I am not sure if this way of solving is correct, but here's my attempt.
For the limit to exist, we suppose f(z), a holomorphic function exists where f(z) = $\frac{1}{|z|}$ on D(0,1) \ {0}
However, f(z) = $\frac{1}{(z\bar{z})}$ where there exists zbar and hence f(z) is not holomorphic.
Thus, there does not exist any f(z).
As already said in the comments, you have only shown that a certain function $f$ does not satisfy the conditions, but you have to show that no holomorphic function $f$ with that property exists.
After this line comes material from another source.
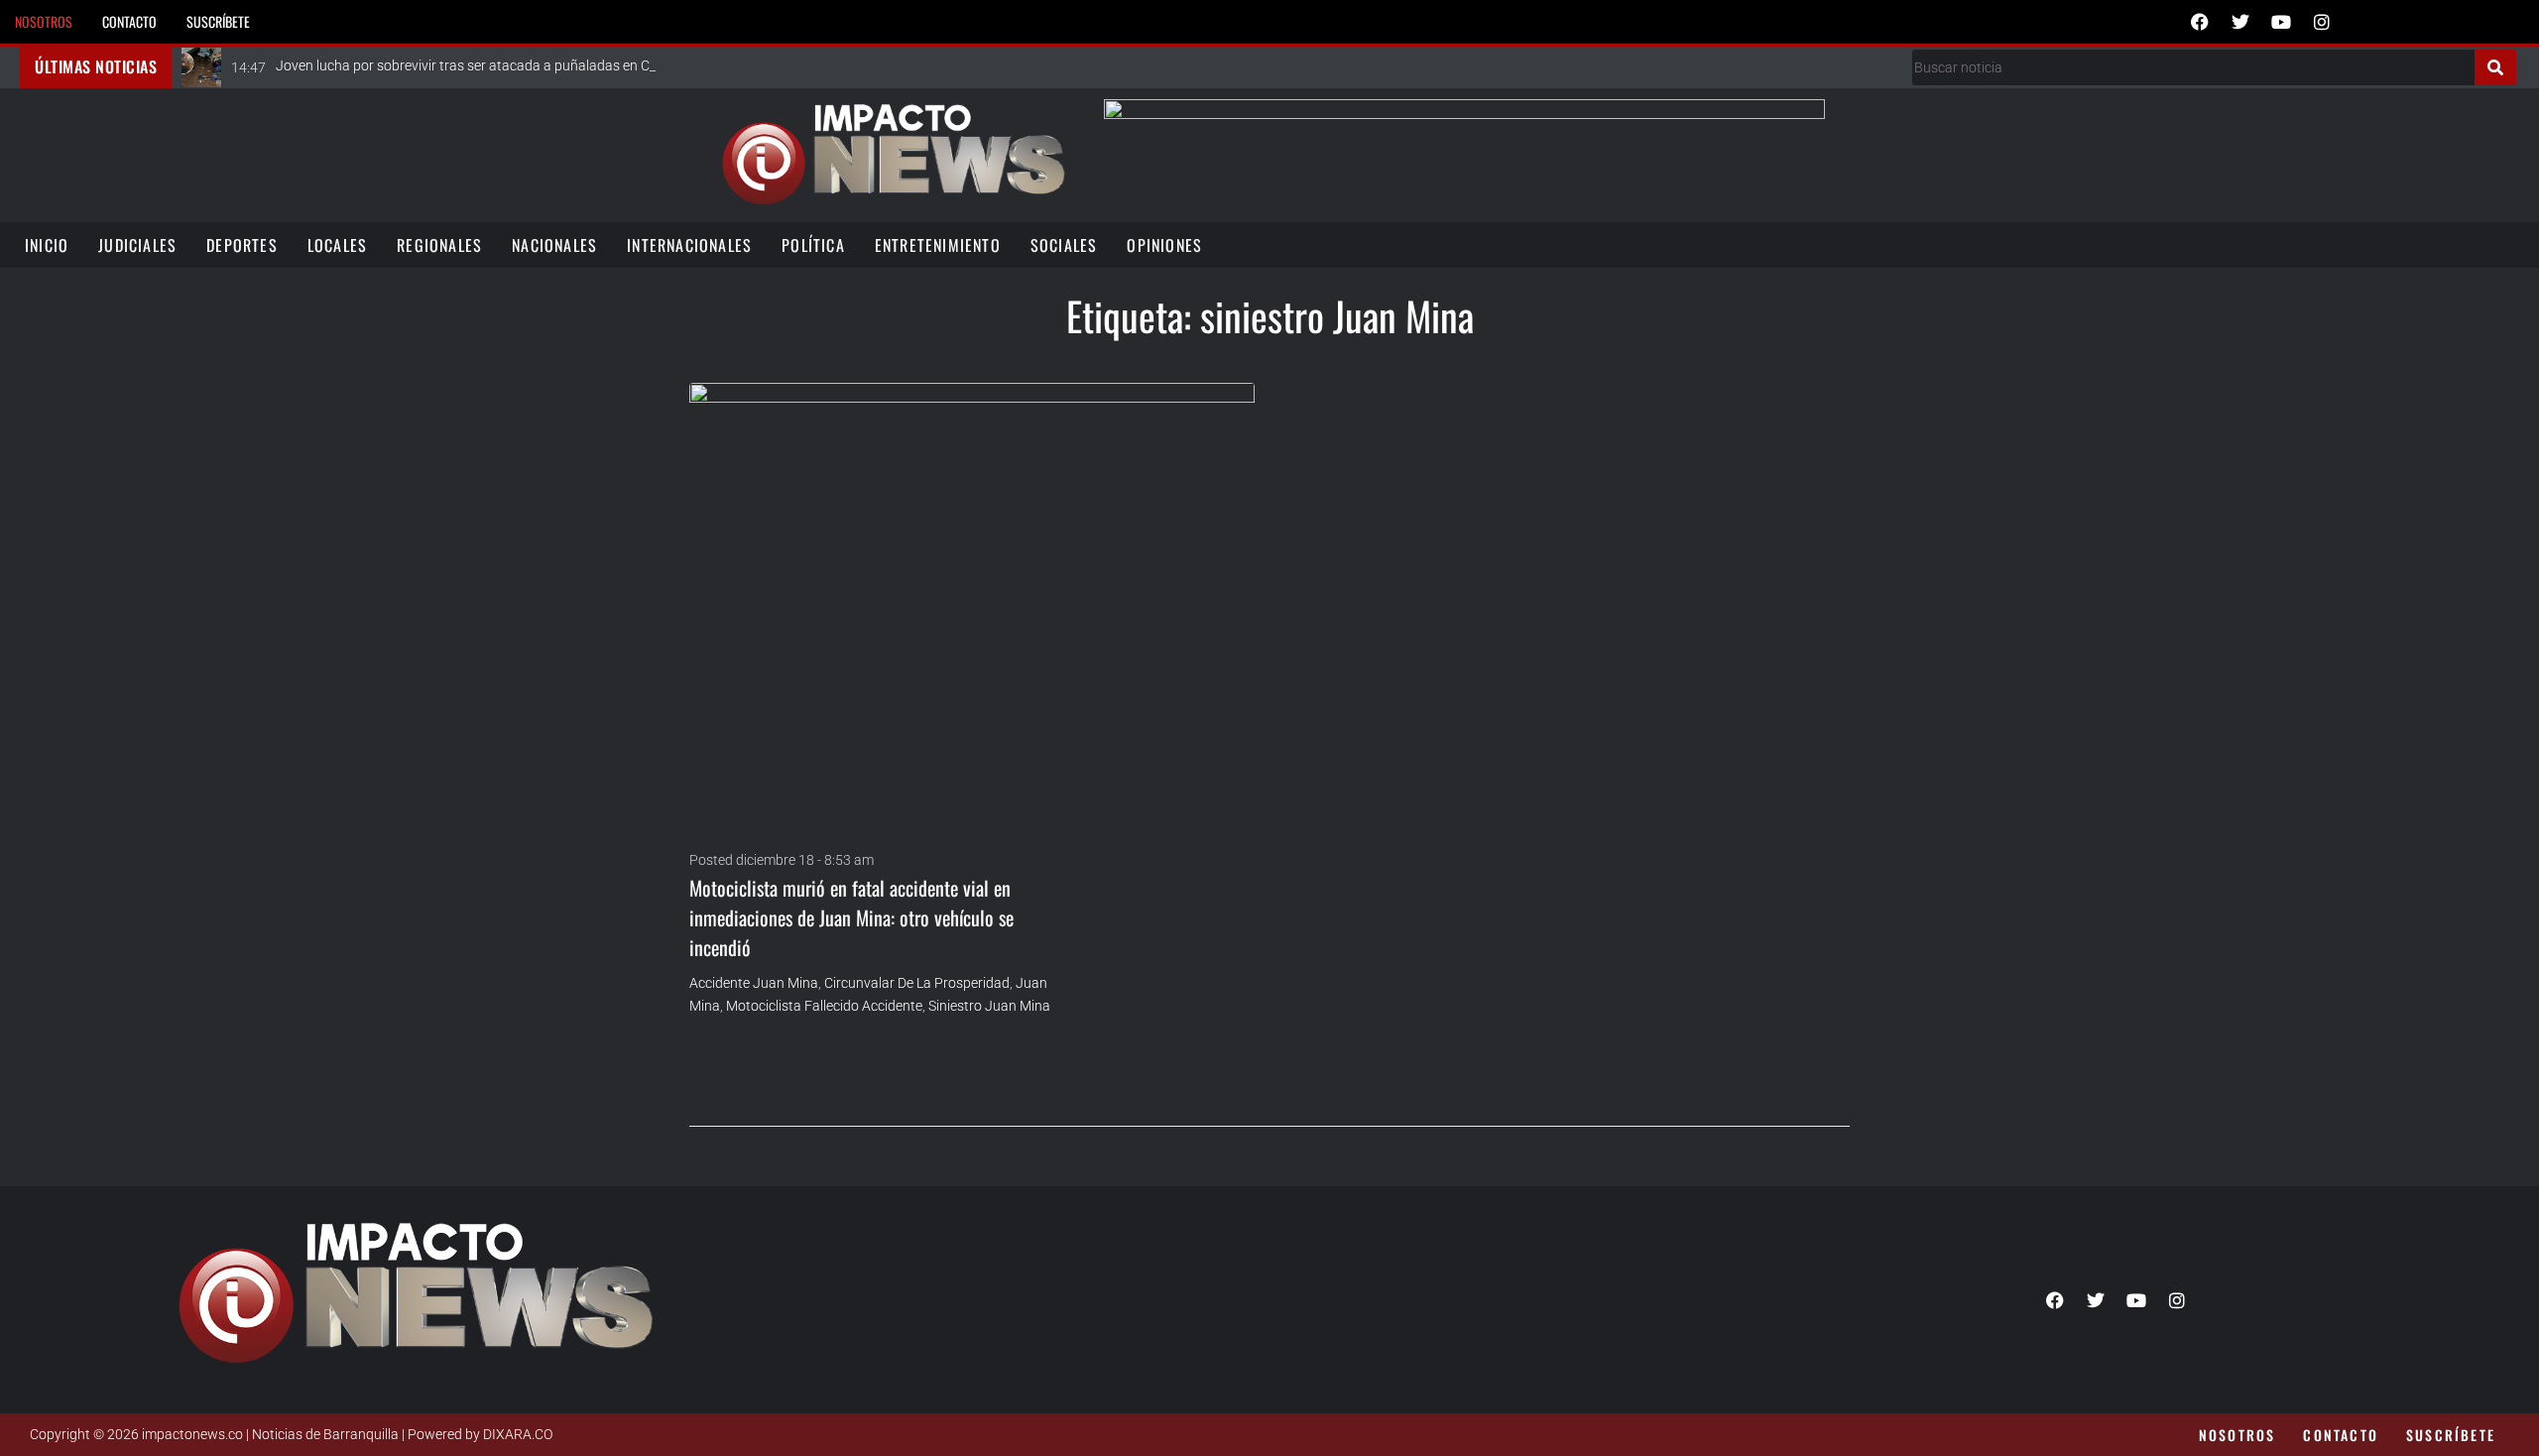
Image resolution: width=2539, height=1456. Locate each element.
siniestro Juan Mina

So assume that $f$ is such a function, and define $g$ in $\Bbb D \setminus \{ 0 \}$ by $g(z) = zf(z)$. Then $g$ is bounded in a neighborhood of $z=0$, and Riemann's theorem on removable singularities states that $g$ has a removable singularity at $z= 0$. In particular, $\lim_{z\to 0} g(z)$ exists (and is not zero).
It would follow that $$ \frac{z}{\lvert z \rvert} = \frac{g(z)}{\lvert z \rvert f(z)} $$ has a limit for $z \to 0$, which is not the case: The left-hand side is equal to $1$ for positive real $z$, and equal to $-1$ for negative real $z$. This is a contradiction.